Juan Peñalosa, the former executive director of the Florida Democratic Party, said Murphy is at the vanguard of Democrats pushing back against “Republican arguments that try to paint us as socialists or as anti-American by telling these personal stories. And the fact that Republicans like Rubio pledged fealty to GOP colleagues amid the insurrection that happened at the U.S. Capitol only strengthens our argument and weakens theirs.”
When Rubio first ran statewide in 2010, he emphasized his family’s emigration from Cuba. In 2013, Rubio, currently the vice chair of the Senate Intelligence Committee, was part of the bipartisan “Gang of Eight” Senate group that attempted to pass immigration reform and often discussed the legislation through the prism of his family’s story.
Murphy today sounds a lot like the Rubio of old.
“I come at this from a personal perspective,” she said. “My family and I escaped Communist Vietnam when I was just a baby. And this country gave us refuge and gave me opportunity and I’ve had this chance to live the American dream.”
Murphy’s record and her unique biography — she would be the first Asian-American elected statewide in Florida and was the first woman of Vietnamese descent elected to Congress — has made her a top recruit for Senate Majority Leader Chuck Schumer who has urged her privately to consider challenging Rubio and help Democrats win a clear majority in the 50-50 U.S. Senate, according to two sources who have been briefed on his recruitment effort. Murphy declined to discuss the conversations.

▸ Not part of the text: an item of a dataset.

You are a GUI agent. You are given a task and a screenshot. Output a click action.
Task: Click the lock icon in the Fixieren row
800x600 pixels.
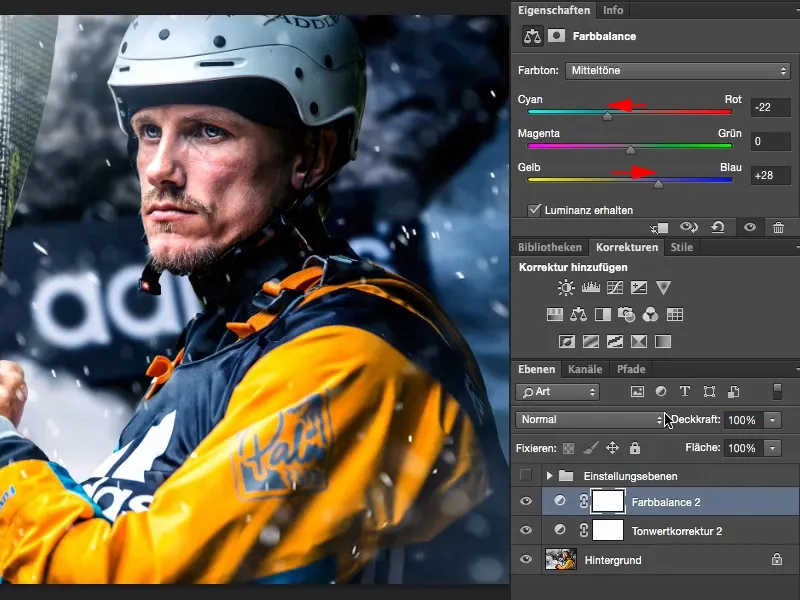(x=634, y=448)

Murphy’s colleague from Orlando, Rep. Val Demings, has also been approached to run against Rubio but has been less committal than Murphy, the sources said. Demings, who served as an impeachment manager during Trump’s first impeachment and was discussed as a possible running mate for Joe Biden, sits in a safer congressional seat than Murphy. With redistricting on the horizon next year, there’s broad expectation that Murphy’s congressional seat could be greatly redrawn by the GOP-led Legislature because the Orlando area is expected to gain another seat due to booming population growth.
Former Rep. Alan Grayson, who also hails from Orlando, is considering a run against Rubio as well. So far, three little-known Democrats have filed to run against Rubio: Allen Ellison, Joshua Weil and Edward Abud.
Murphy said she doesn’t have a timeline for any future announcement and stressed that the initiative isn’t about her.
“Even if I don’t run, I want to make sure we have a nominee and party infrastructure to help Democrats win statewide and put Florida families first,” she said.